_WHAT TO PRODUCE:_ Could you write out each entry exactly as it reads?

[Stored data]
::::::::::

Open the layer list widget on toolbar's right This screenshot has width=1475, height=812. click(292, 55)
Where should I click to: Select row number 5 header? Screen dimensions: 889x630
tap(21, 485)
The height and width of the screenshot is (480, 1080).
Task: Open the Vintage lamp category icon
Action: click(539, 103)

::::::::::

_EXPECTED ANSWER:_
Open the layer list widget on toolbar's right This screenshot has width=1475, height=812. click(292, 55)
Where should I click to: Select row number 5 header? Screen dimensions: 889x630
tap(21, 485)
The height and width of the screenshot is (480, 1080).
Task: Open the Vintage lamp category icon
Action: click(539, 103)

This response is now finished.